Statistics & Research Design (PGT) PSYCH5020

  • Academic Session: 2019-20
  • School: School of Psychology
  • Credits: 20
  • Level: Level 5 (SCQF level 11)
  • Typically Offered: Semester 2
  • Available to Visiting Students: No
  • Available to Erasmus Students: No

Short Description

This course is designed to provide a detailed understanding of the use of multilevel regression modeling for data analysis, as well as to provide a basic familiarity with non-parametric approaches and Bayesian modeling. Concepts and techniques are demonstrated using the statistical platform R, which is open source (weblink http://www.r-project.org/) and runs under most operating systems. Learning is reinforced through weekly assignments that involve working with different types of data.

Timetable

20 hours, 2 hours per week

Requirements of Entry

Typically a 2:1 honours degree in psychology or related discipline.

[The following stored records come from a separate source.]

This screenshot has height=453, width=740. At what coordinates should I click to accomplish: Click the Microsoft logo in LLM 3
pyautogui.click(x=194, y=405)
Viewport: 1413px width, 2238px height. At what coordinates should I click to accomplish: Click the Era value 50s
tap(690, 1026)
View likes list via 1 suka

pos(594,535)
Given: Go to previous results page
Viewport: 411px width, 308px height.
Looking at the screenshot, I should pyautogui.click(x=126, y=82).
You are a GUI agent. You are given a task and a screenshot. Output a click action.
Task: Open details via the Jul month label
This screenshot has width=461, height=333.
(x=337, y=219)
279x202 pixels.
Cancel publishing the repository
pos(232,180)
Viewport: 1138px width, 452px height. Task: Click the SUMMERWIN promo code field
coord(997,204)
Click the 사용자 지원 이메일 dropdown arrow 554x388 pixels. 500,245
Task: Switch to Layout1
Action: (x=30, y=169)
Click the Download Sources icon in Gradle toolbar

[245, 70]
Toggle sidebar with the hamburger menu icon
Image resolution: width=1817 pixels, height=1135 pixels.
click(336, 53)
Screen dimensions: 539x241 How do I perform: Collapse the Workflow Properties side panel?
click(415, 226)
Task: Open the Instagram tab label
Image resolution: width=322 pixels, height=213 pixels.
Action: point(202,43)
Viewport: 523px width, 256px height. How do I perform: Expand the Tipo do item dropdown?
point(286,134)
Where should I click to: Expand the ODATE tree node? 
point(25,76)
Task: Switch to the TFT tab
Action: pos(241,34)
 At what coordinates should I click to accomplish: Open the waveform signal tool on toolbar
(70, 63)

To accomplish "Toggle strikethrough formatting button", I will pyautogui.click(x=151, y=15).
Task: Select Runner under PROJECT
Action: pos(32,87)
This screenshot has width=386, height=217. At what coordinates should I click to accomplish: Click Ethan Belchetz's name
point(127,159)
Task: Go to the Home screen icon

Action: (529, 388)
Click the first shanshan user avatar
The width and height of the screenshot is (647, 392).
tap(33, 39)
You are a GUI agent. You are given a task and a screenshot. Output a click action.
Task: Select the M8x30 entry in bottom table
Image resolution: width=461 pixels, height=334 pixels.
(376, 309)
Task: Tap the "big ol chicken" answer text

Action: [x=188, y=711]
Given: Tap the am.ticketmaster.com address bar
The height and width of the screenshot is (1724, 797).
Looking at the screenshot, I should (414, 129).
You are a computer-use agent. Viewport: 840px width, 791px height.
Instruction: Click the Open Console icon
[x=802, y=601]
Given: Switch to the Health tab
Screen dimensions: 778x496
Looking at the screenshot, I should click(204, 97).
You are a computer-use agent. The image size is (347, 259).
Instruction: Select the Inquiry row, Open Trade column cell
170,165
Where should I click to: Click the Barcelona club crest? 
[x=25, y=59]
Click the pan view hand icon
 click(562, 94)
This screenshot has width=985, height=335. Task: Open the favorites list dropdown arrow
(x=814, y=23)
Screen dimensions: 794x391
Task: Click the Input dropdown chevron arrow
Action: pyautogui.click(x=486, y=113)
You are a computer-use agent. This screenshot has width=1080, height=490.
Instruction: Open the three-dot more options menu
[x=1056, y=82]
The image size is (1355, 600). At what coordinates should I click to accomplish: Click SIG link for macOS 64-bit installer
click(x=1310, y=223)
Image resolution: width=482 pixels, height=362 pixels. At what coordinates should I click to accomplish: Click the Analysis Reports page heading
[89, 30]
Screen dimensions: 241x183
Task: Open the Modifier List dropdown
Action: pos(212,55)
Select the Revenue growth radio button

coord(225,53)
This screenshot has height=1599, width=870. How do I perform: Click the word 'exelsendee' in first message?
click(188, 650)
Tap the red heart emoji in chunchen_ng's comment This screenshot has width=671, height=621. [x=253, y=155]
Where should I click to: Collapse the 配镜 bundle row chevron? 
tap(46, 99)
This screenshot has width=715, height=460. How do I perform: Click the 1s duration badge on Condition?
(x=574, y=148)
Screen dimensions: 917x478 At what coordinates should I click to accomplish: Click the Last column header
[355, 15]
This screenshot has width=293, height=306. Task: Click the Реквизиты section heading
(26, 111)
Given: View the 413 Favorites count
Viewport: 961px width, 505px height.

For the MSc Brain Sciences, at least a second class (2:2) honours degree in neuroscience, physiology, psychology or acceptable equivalent(s).

Assessment

One open book unseen examination (60%) + coursework based assessment (40%)

Main Assessment In: April/May

Course Aims

Aims

■ To introduce students to basic techniques involved in organizing and processing complex datasets.

■ To provide a non-technical introduction to nonparametric and robust techniques to improve on parametric statistics and detect outliers.

■ To provide a basic understanding of the regression framework, including how to express study design through regression.

■ To provide an understanding of multilevel regression models and their use in experimental research.

■ To provide a basic familiarity with Bayesian approaches to modelling data;

■ To train students to use the statistical programming language R.

Intended Learning Outcomes of Course

By the end of this course students will be able to:

■ use R to organize, restructure, and visualise complex datasets;

■ explain the basic ideas behind resampling and robust statistics and their relation to classic parametric techniques;

■ make predictions from a multiple regression equation and explain the interpretation of parameter estimates;

■ express various study designs within a multilevel regression framework;

■ compute basic quantities within a Bayesian framework.

Minimum Requirement for Award of Credits

Students must submit at least 75% by weight of the components (including examinations) of the course's summative assessment.